• _Выбранный отрывок_
########

Они хотели, чтобы мир его книг управлялся теми же законами, что и мир реальный, их окружавший. Несоответствия раздражали. А мир Андерсена управлялся по законам завтрашнего реального мира, по тем самым законам, действие которых должно было стать очевидным столетием позже.
И один человек из окружения Андерсена понимал это. Большой датский физик, чьи труды по электромагнетизму уже стали классическими, — Эрстед. Он любил Андерсена и однажды в разговоре с ним как бы невзначай обронил слова, которые показались многим загадкой: «Вас часто упрекают в недостатке познаний, но, может быть, наука обязана будет вам больше, чем кому-либо из поэтов».
Жизнь разрешила эту загадку. Волшебные истории Андерсена оказались не только поэтически высокими, но и мудрыми.
Разгадка эта содержит в себе, по-моему, и разрешение одного острого, весьма современного вопроса. Я имею в виду распространенное в западной философии наших дней разделение сегодняшней действительности на «жизненный мир» и «мир науки».

########

• _Набор записей_
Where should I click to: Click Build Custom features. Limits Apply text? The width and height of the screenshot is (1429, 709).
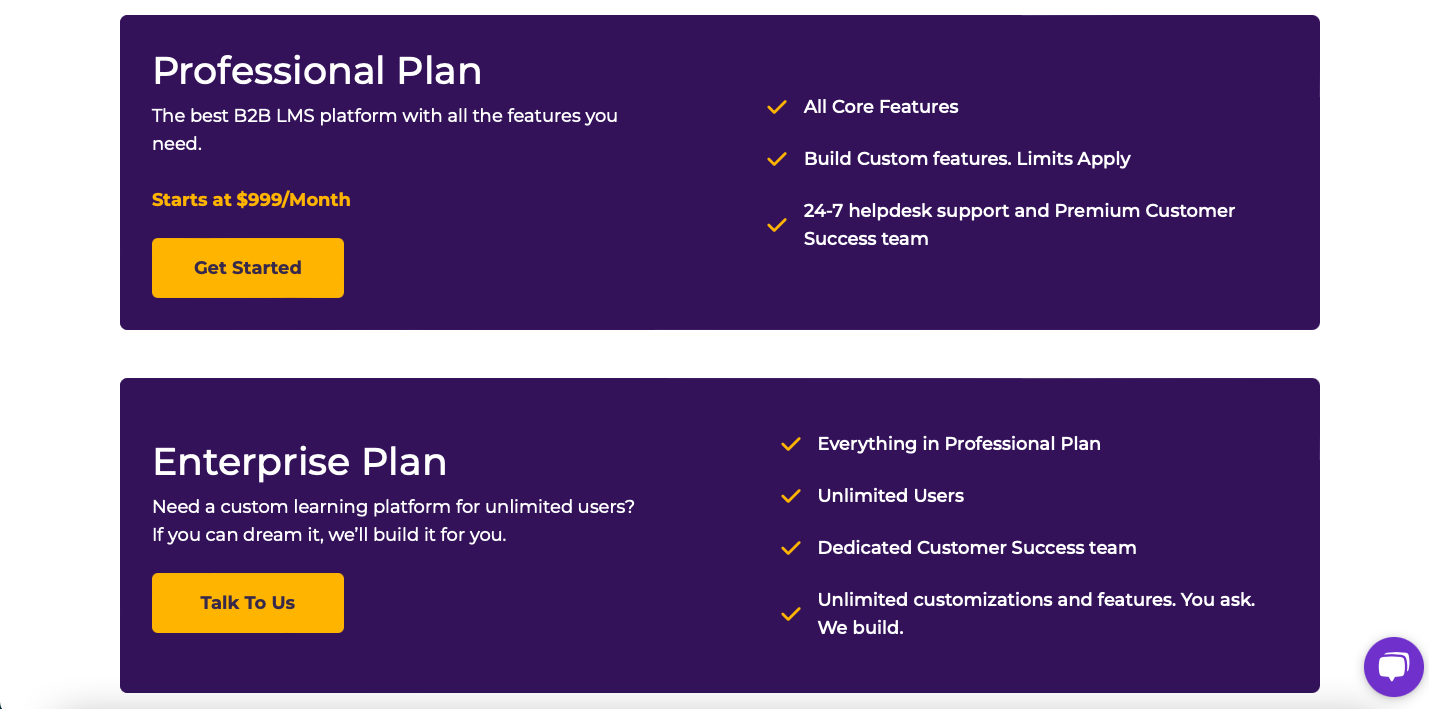click(x=967, y=159)
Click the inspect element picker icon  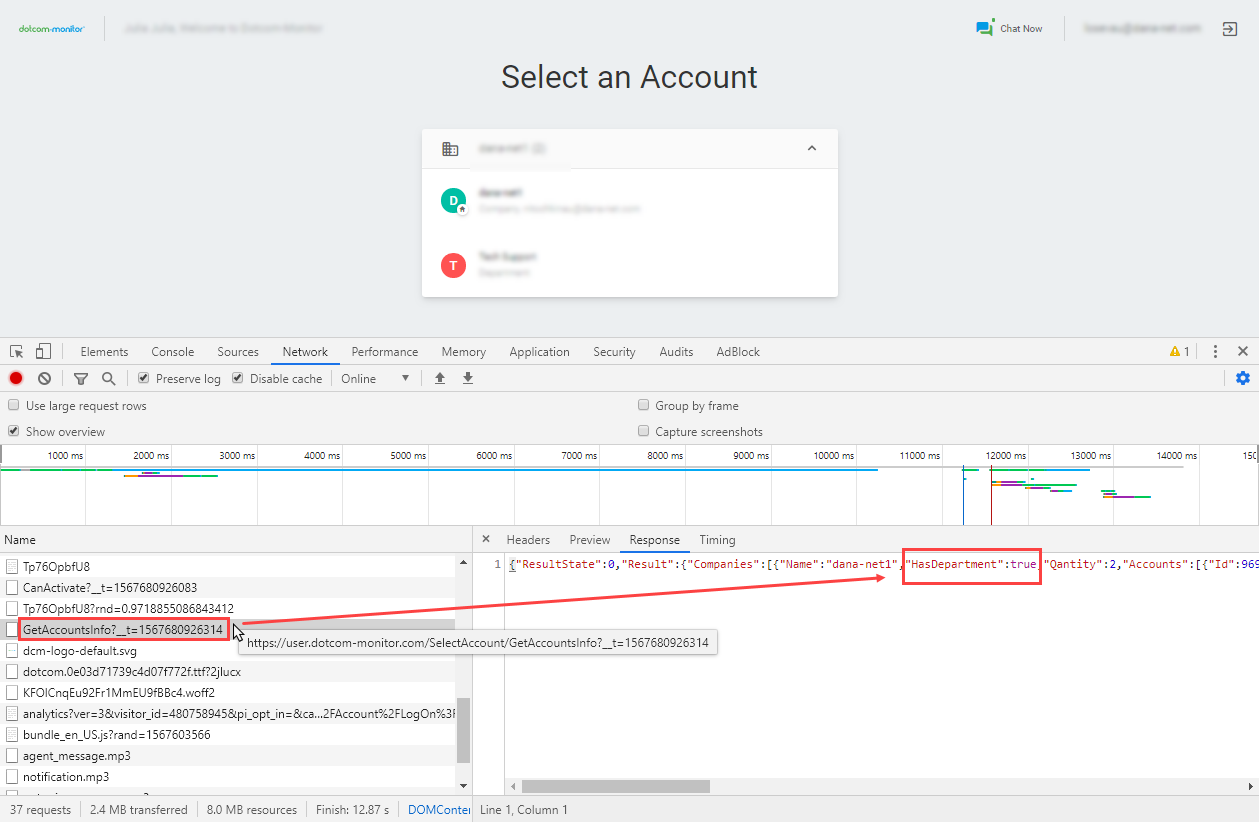[x=17, y=352]
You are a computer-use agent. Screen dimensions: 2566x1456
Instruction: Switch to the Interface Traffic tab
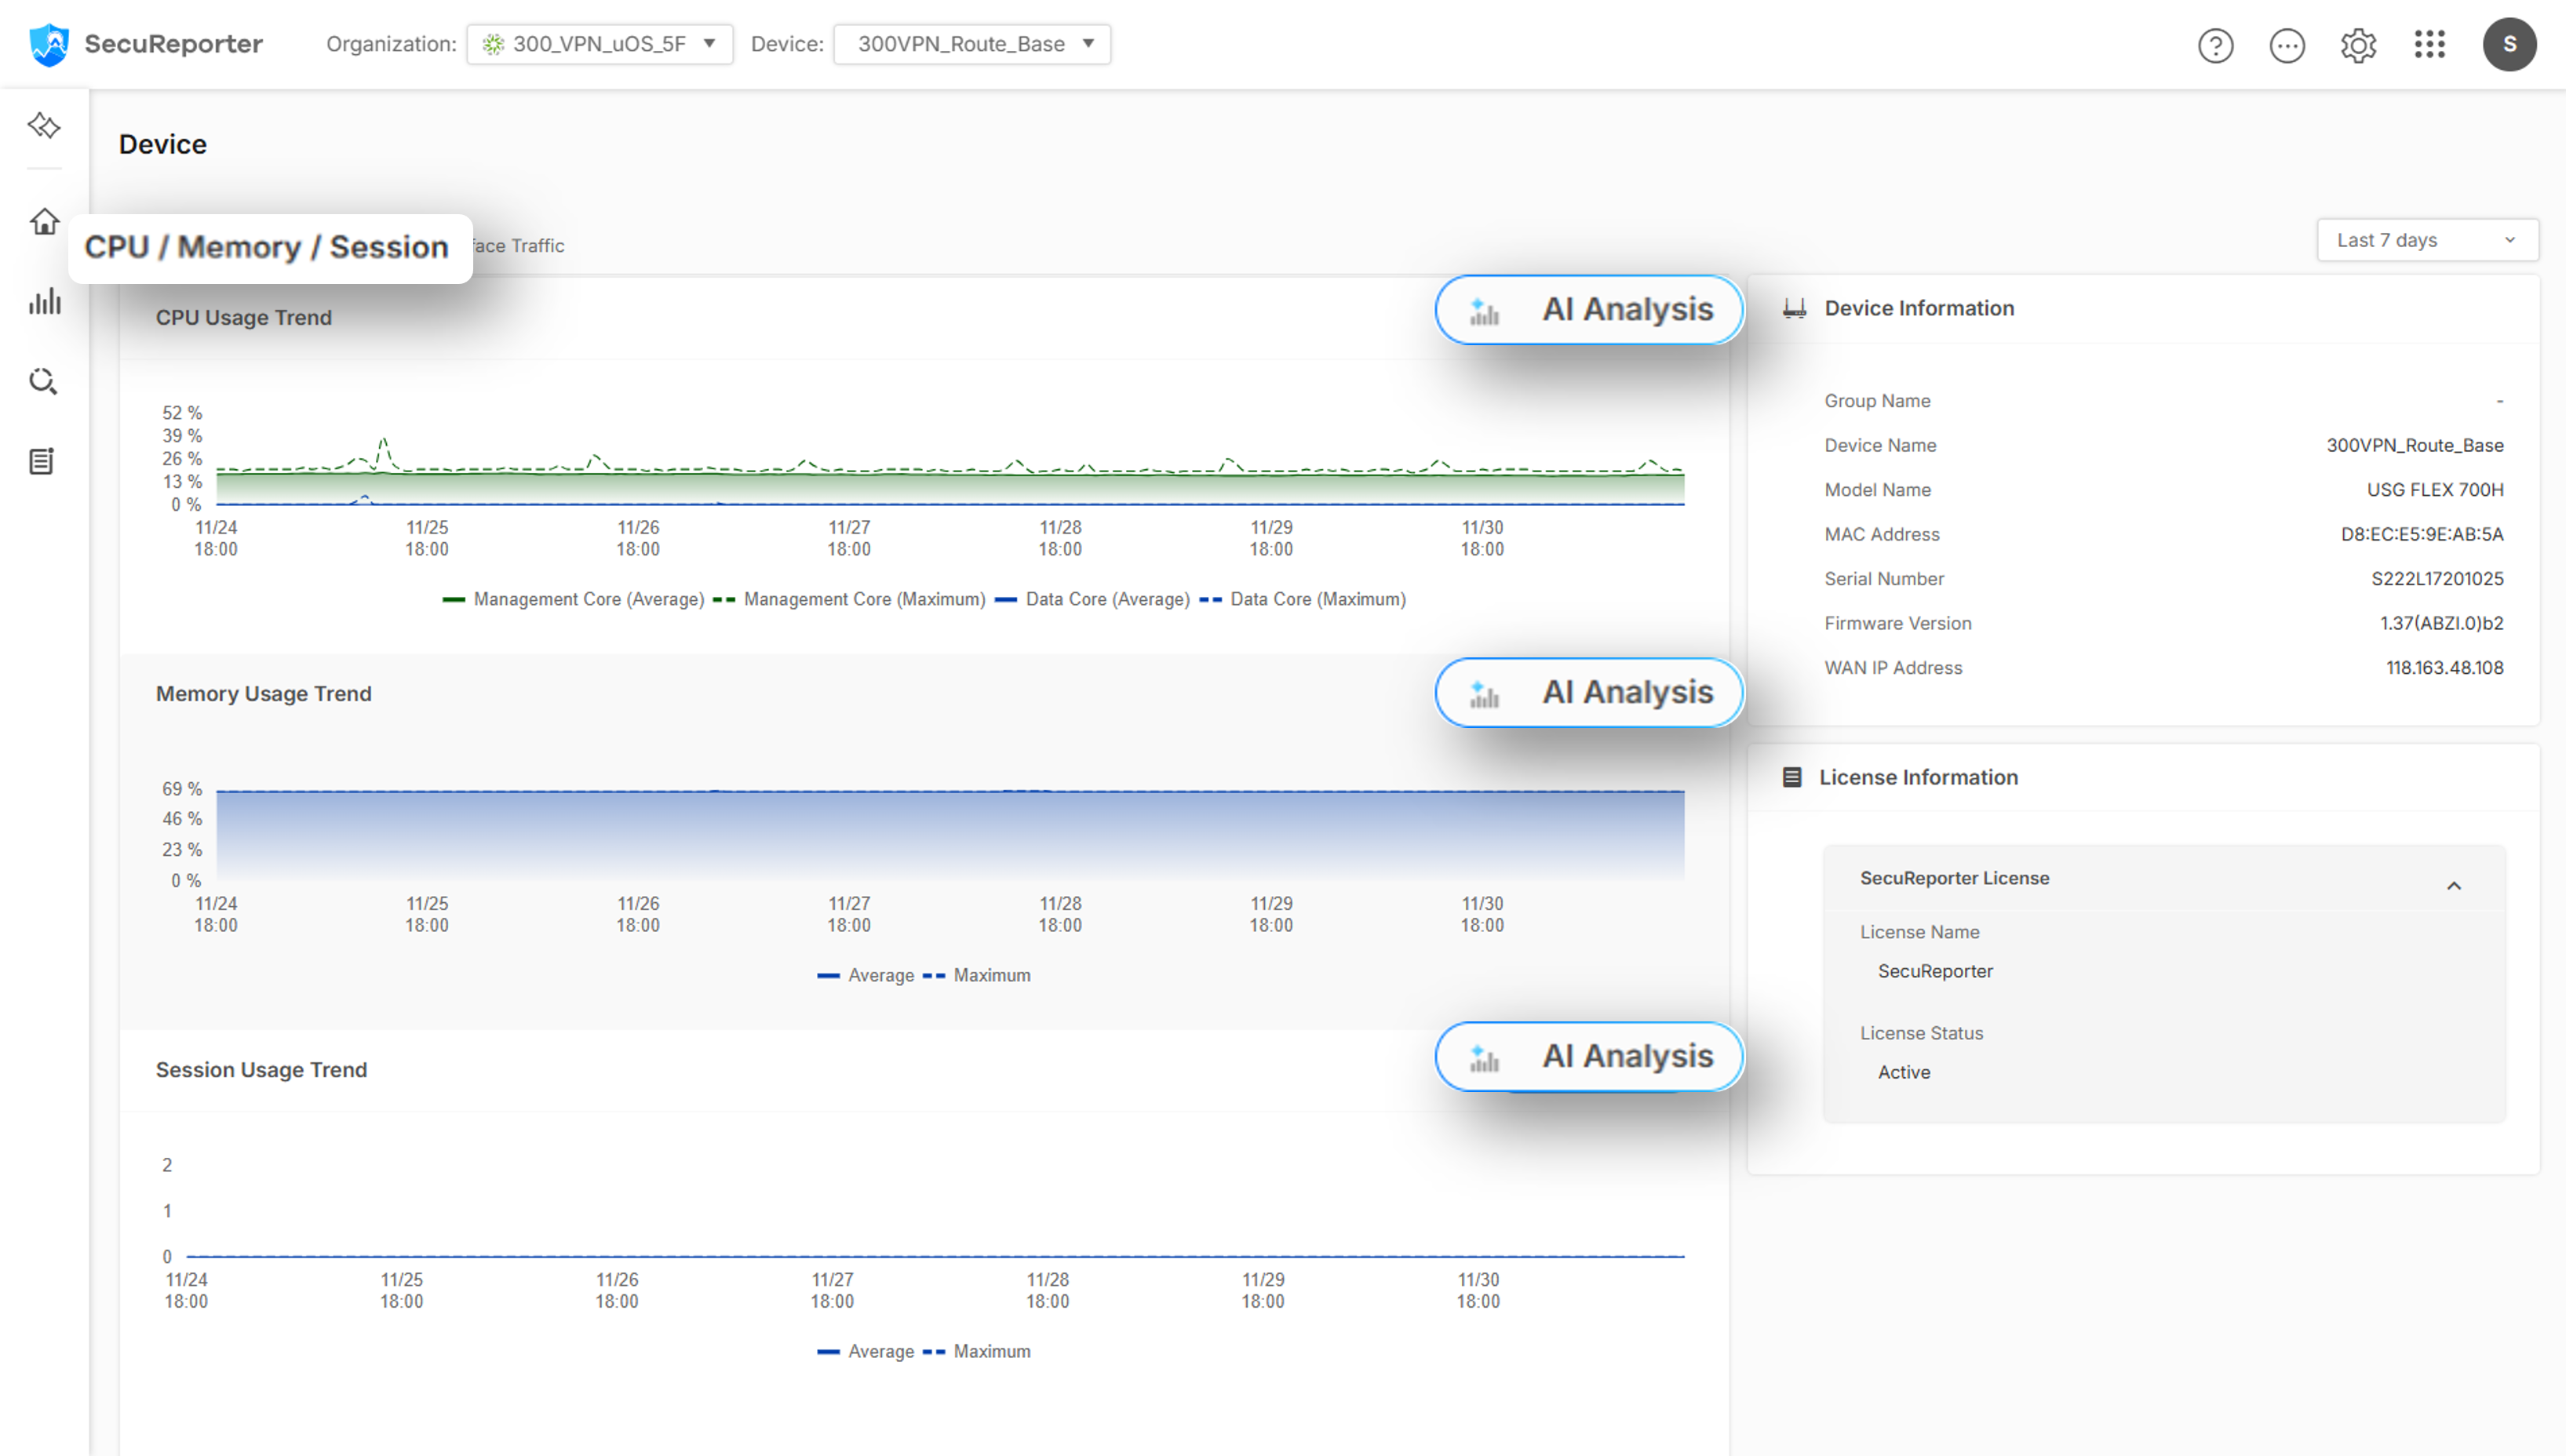coord(519,246)
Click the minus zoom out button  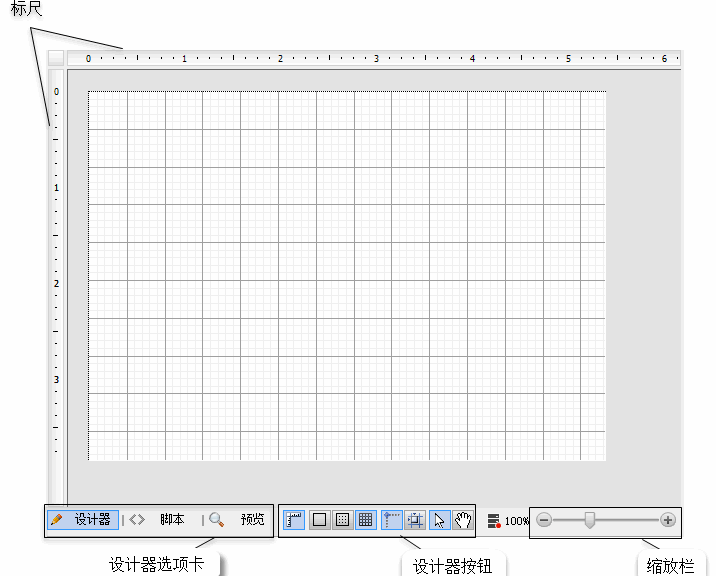coord(544,520)
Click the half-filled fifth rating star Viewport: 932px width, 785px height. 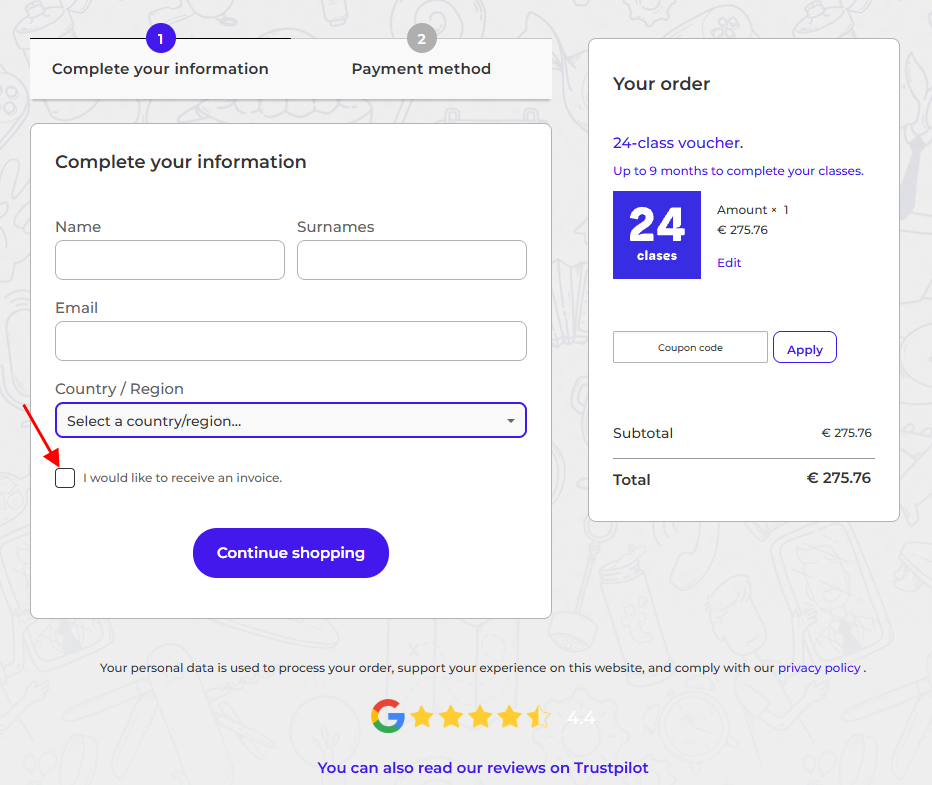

########

• _Задания для выполнения_
1. Пожалуйста, переведите на английский предложение из отрывка об Андерсене: «Волшебные истории Андерсена оказались не только поэтически высокими, но и мудрыми».
2. Продолжите текст об Андерсене и науке сразу после его последнего предложения.

• _Ответы на задания_
1. Andersen's magical stories turned out to be not only poetically lofty but also wise.

2.
«Жизненный мир» — это дети, играющие под нашими окнами, и наши вечерние застольные беседы о хлебе, рождениях, утратах, песни, которые мы поем, работая в поле, на фабрике, в саду… Это складывающийся веками круг бытия, понятный и близкий любому человеку: ремесленнику, пахарю, поэту. Человеческий мир радостей и забот, борьбы и надежд… Мир «непоколебимых уверенностей».
И вот в XX веке, утверждают, окончательно определился второй мир — науки, враждебный старому доброму миру, потому что хочет он того или нет, а угрожает его основным ценностям. Это мир недоступных миллионам людей абстракций, мир освобождающий из бутылки «духа», перед которым ремесленник, пахарь, поэт могут оказаться беспомощными, мир, выработавший особый образ мышления и особый язык, понятный немногим.
Разделение действительности на два мира, по мнению многих западных философов наших дней, — одна из трагедий современности. И это в конце концов, говорят они, трагедия этическая, потому что «жизненный мир», чувствуя собственную непрочность, утрачивает все больше из вечных нравственных истин и ценностей.
Попытаемся в этом разобраться.
Было бы отрицанием очевидности утверждать, что наука не стала к середине XX века исполинской силой, ощущаемой миллионами людей. Было бы более чем наивно полагать, что ее язык — уравнений, формул, особых терминов, — язык, пытающийся точно описать сумасшествие элементарных частиц, расшифровать первоосновы материи, бытия, этот «темный», сложный язык понятен большинству обитателей земного шара. И наконец, было бы непростительным самообманом думать, что «дух», выпущенный из бутылки, ничем не угрожает человечеству.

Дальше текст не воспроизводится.